> _Available records_

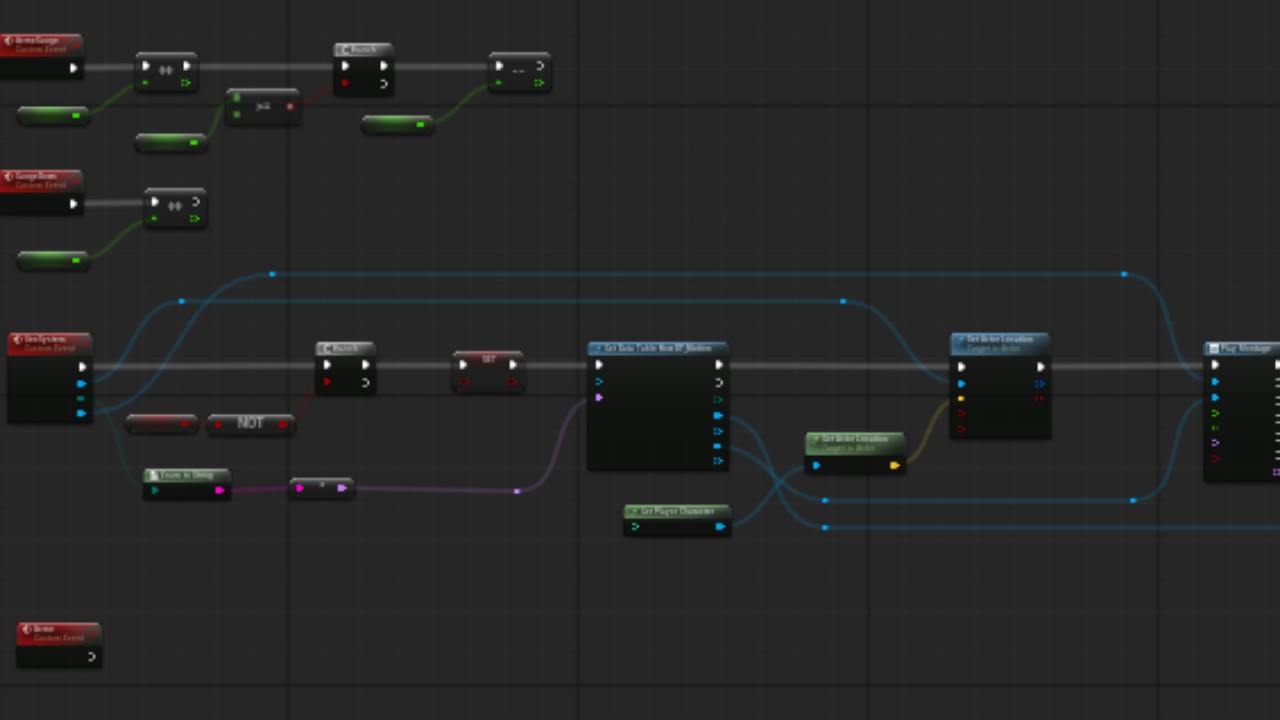Viewport: 1280px width, 720px height.
Task: Click the Play Montage node title
Action: click(x=1242, y=348)
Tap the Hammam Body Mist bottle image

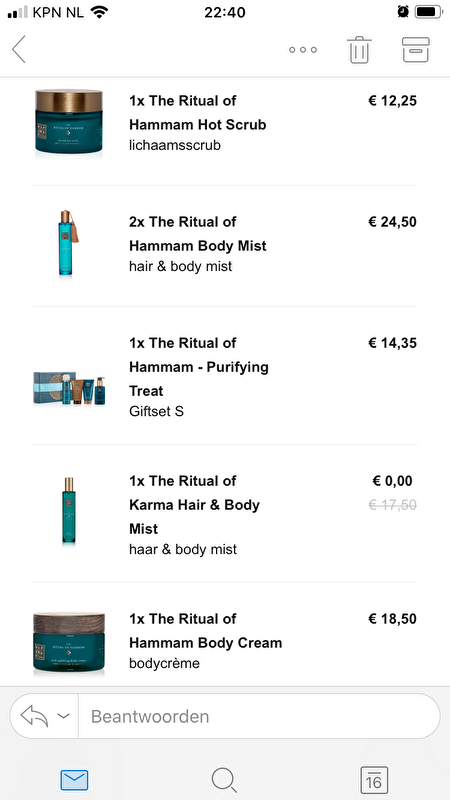(x=67, y=243)
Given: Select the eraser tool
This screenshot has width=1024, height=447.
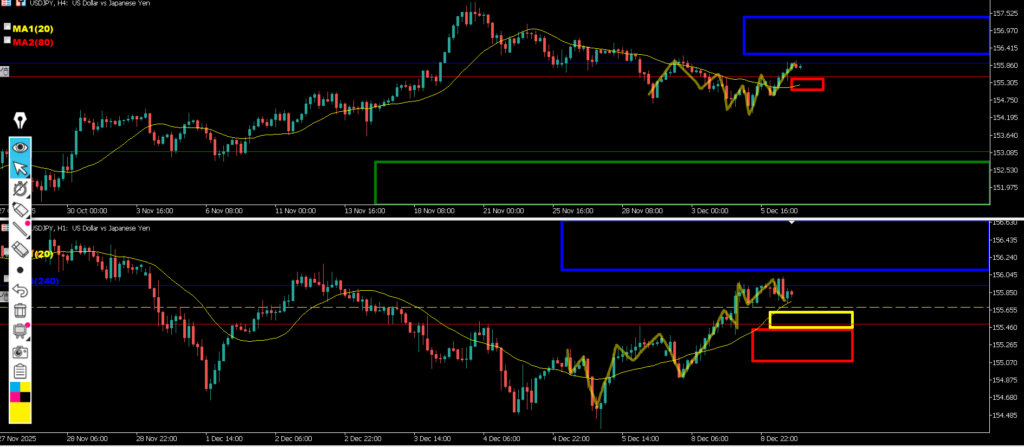Looking at the screenshot, I should 20,248.
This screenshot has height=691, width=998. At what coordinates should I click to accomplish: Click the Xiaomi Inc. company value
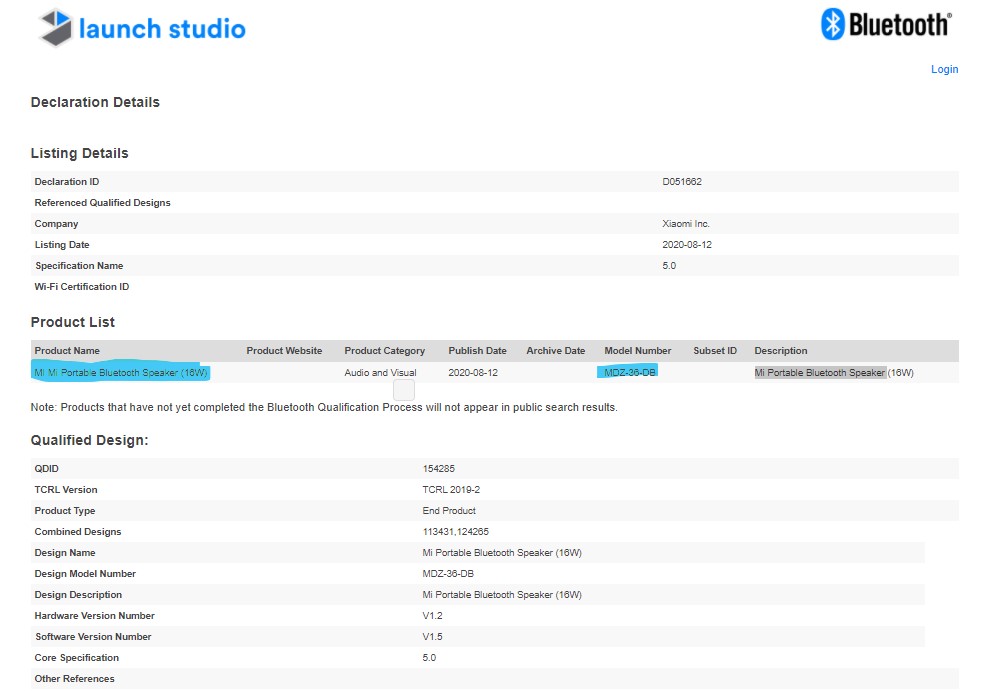pyautogui.click(x=685, y=224)
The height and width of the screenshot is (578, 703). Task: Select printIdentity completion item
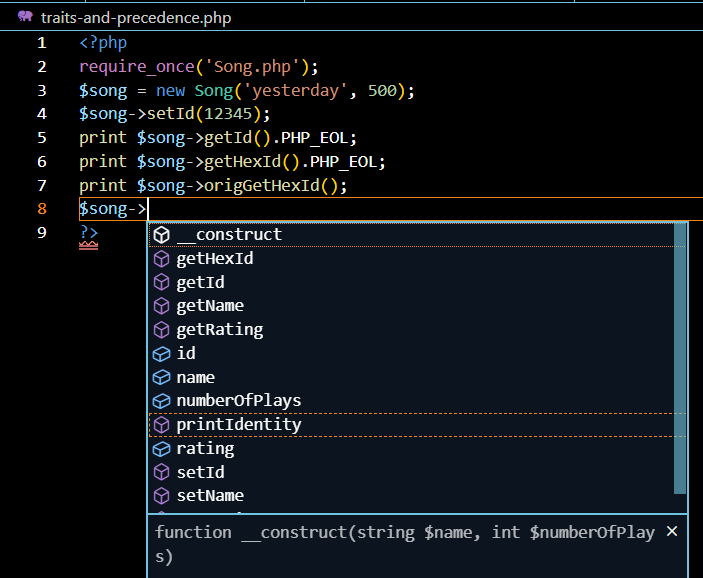point(238,425)
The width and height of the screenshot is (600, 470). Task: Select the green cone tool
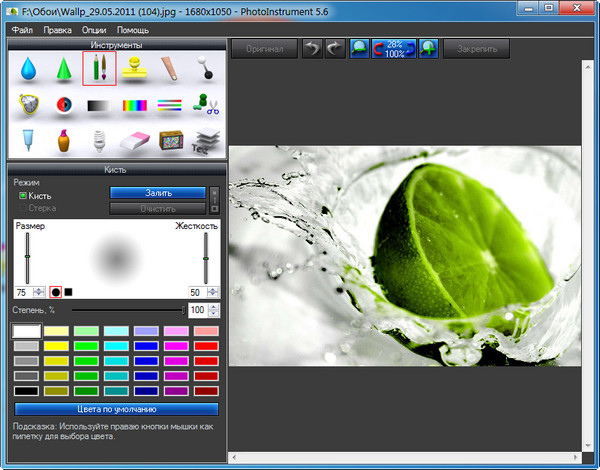click(x=63, y=70)
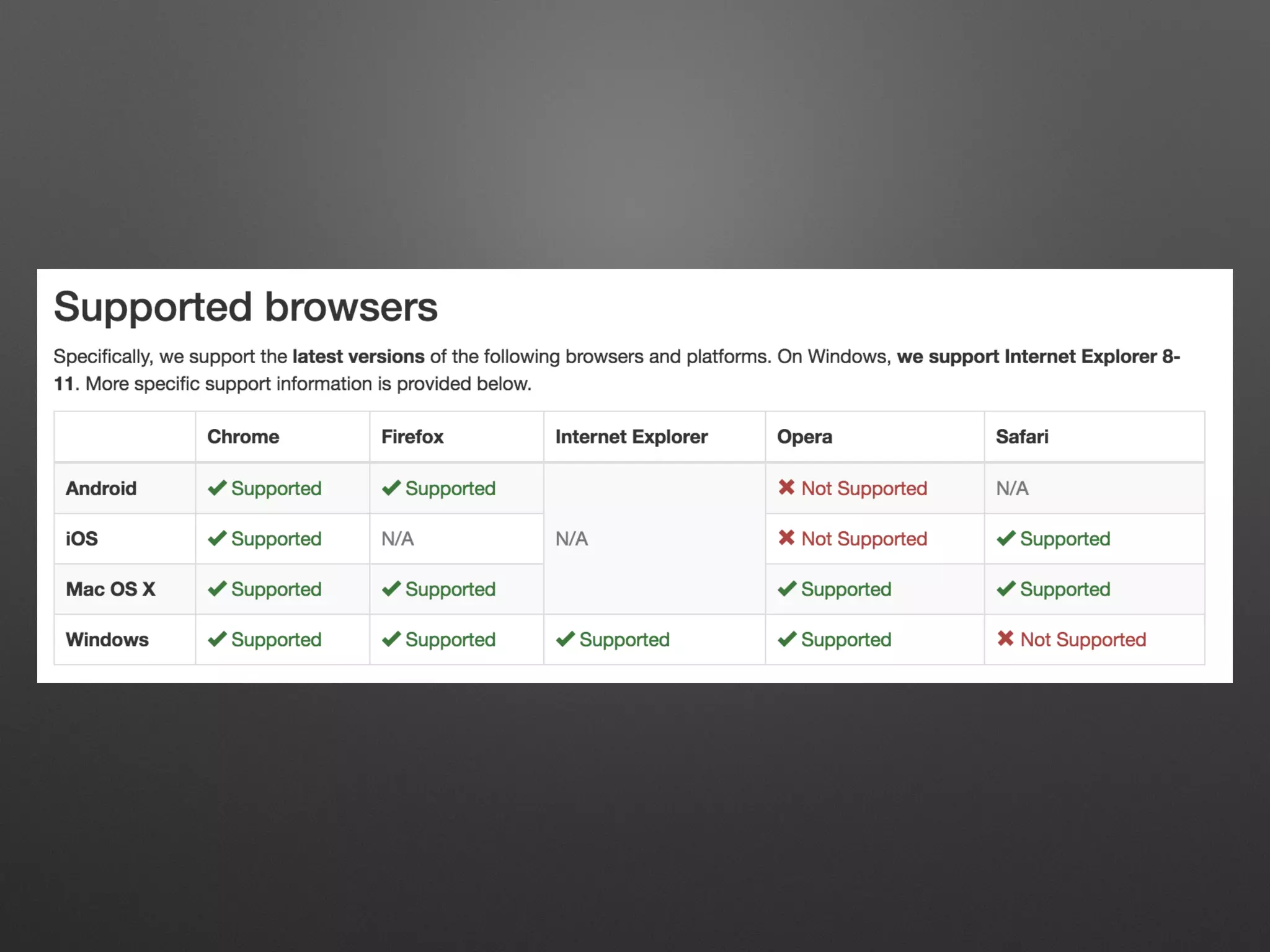The height and width of the screenshot is (952, 1270).
Task: Select the Firefox column header
Action: 412,437
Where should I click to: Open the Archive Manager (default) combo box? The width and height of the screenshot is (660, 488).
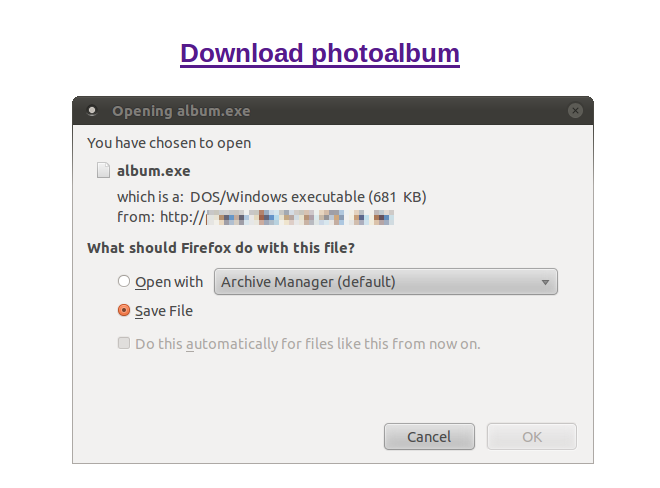386,282
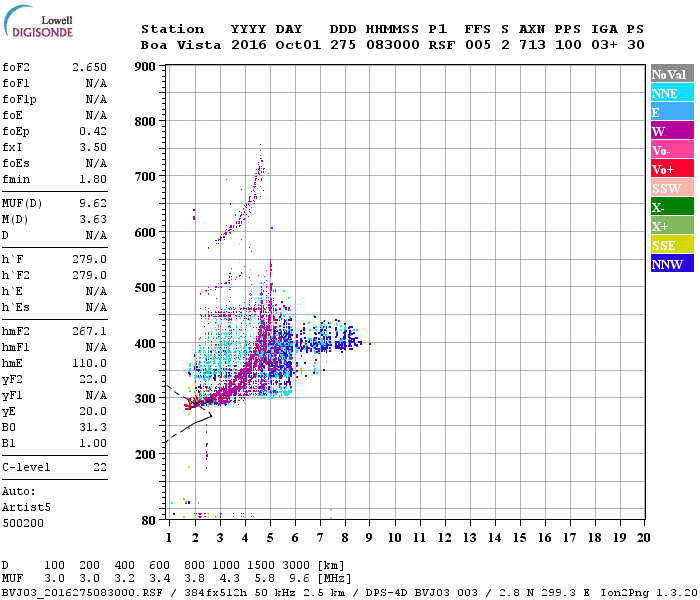Click the Boa Vista station name
This screenshot has height=600, width=700.
point(181,45)
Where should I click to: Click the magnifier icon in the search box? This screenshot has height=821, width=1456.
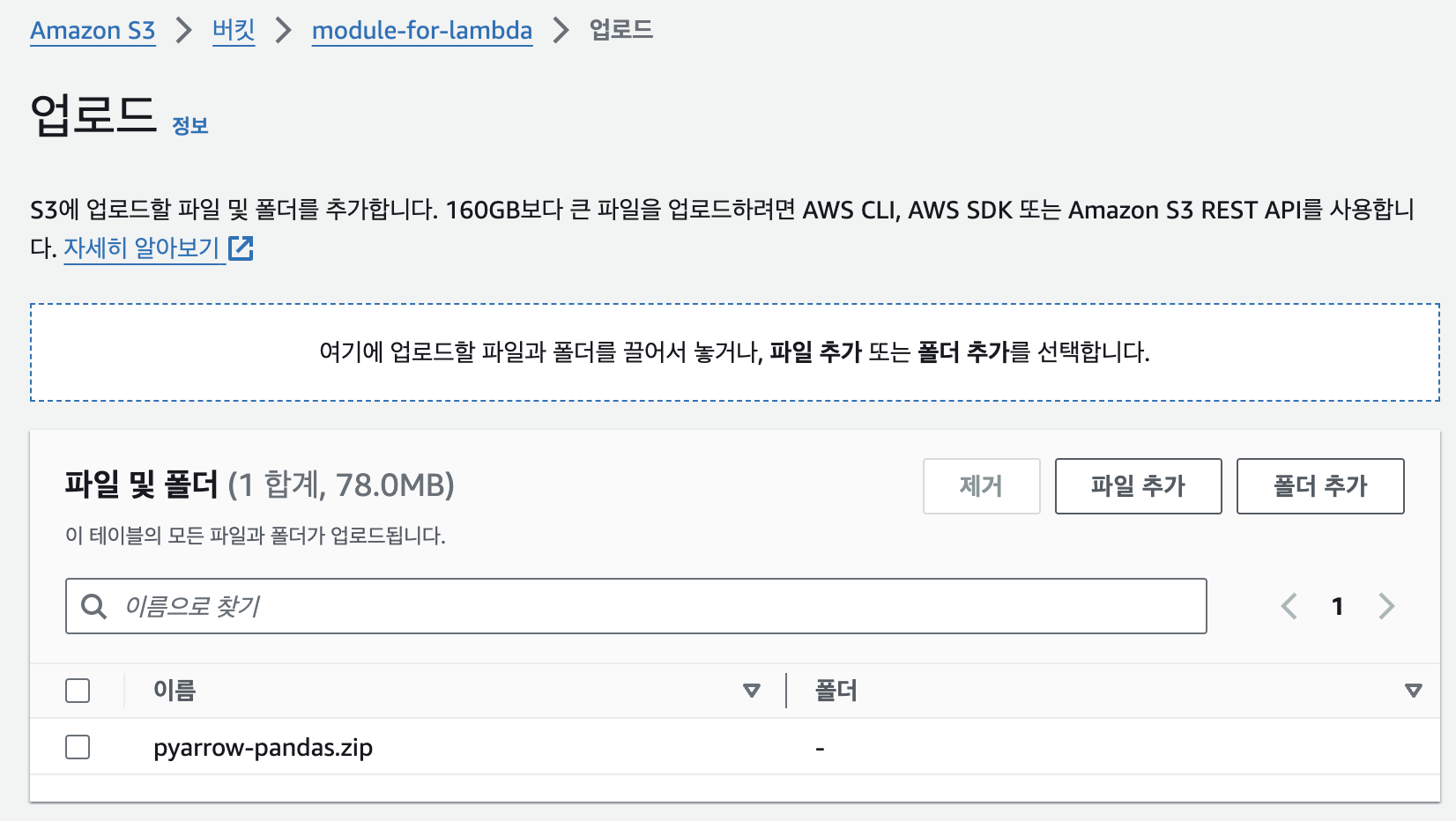[93, 606]
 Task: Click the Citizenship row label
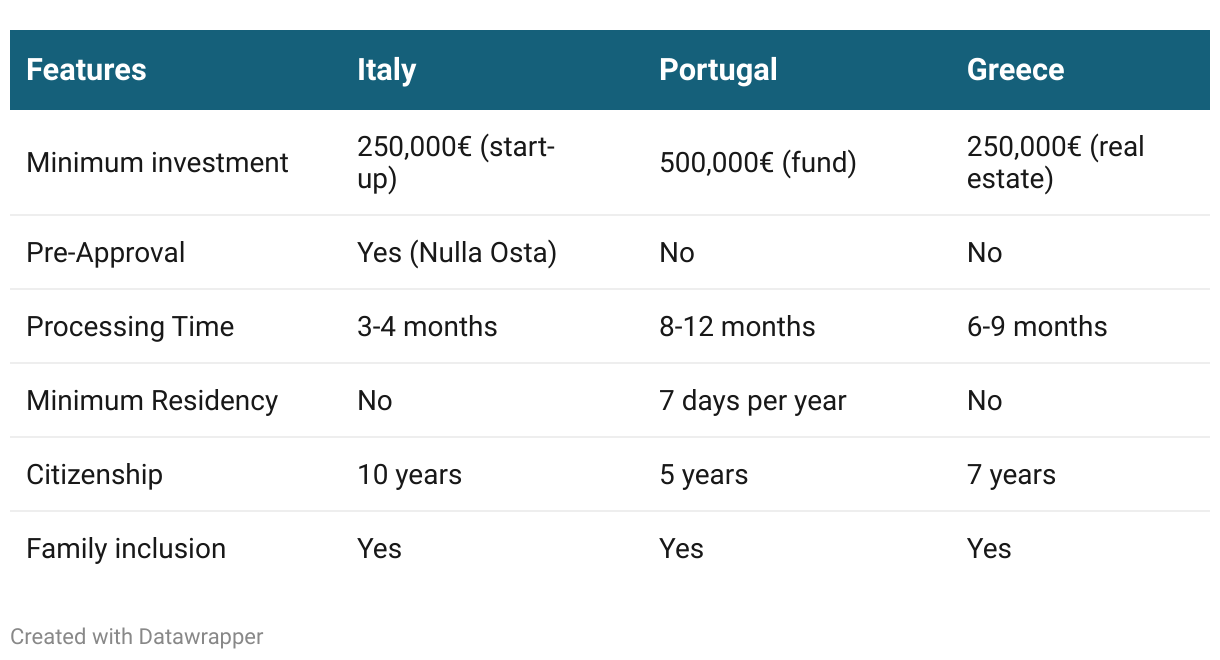pos(94,475)
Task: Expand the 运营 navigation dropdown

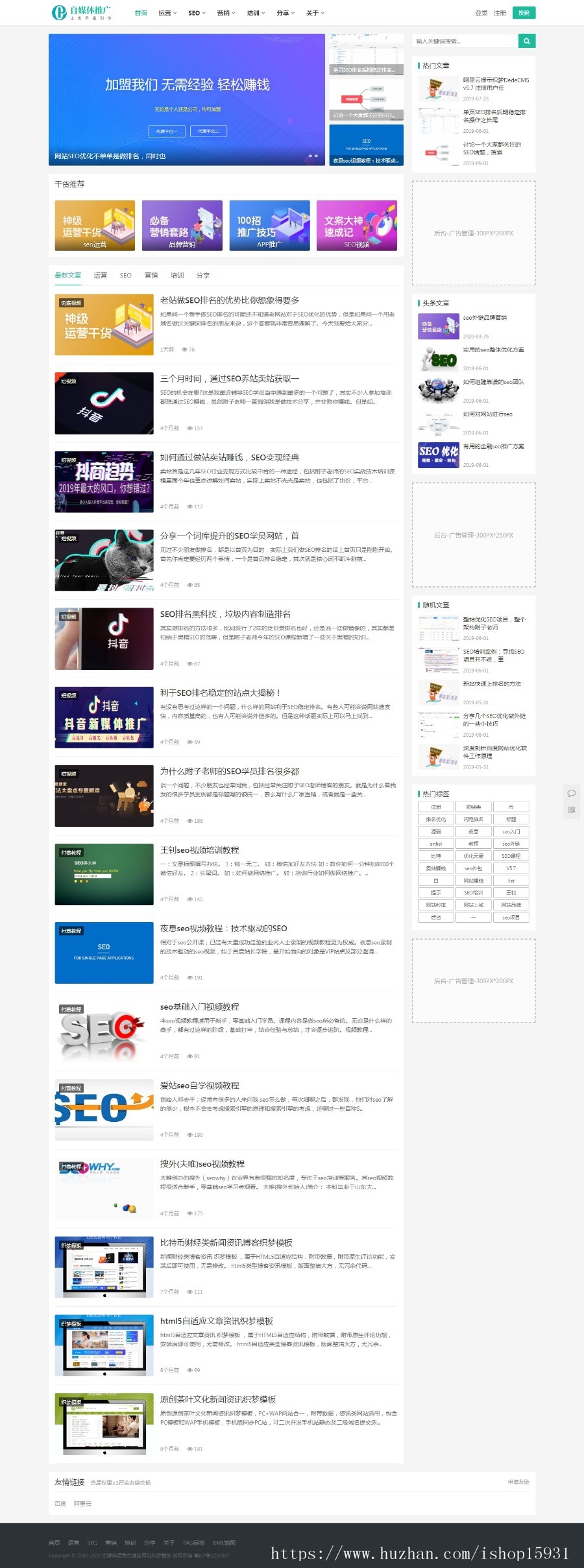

> _What needs to be done_
In the answer, give only the lines from the one containing "This screenshot has height=691, width=998." through the end of the records above, each reproduced exactly. Include no pictures.

> _Exercise answer_
This screenshot has height=691, width=998. At what coordinates should I click to accomplish: Click the Xiaomi Inc. company value
pyautogui.click(x=685, y=224)
The height and width of the screenshot is (578, 703). Task: Select printIdentity completion item
point(238,425)
The width and height of the screenshot is (600, 470). Task: Select the green cone tool
click(x=63, y=70)
The height and width of the screenshot is (952, 1270).
Task: Select the Firefox column header
Action: 412,437
Where should I click to: Open the Archive Manager (default) combo box? The width and height of the screenshot is (660, 488).
386,282
Click the Boa Vista station name
This screenshot has height=600, width=700.
point(181,45)
Where should I click to: Click the magnifier icon in the search box? This screenshot has height=821, width=1456.
[93, 606]
 Task: Click the Citizenship row label
pos(94,475)
Task: Expand the 运营 navigation dropdown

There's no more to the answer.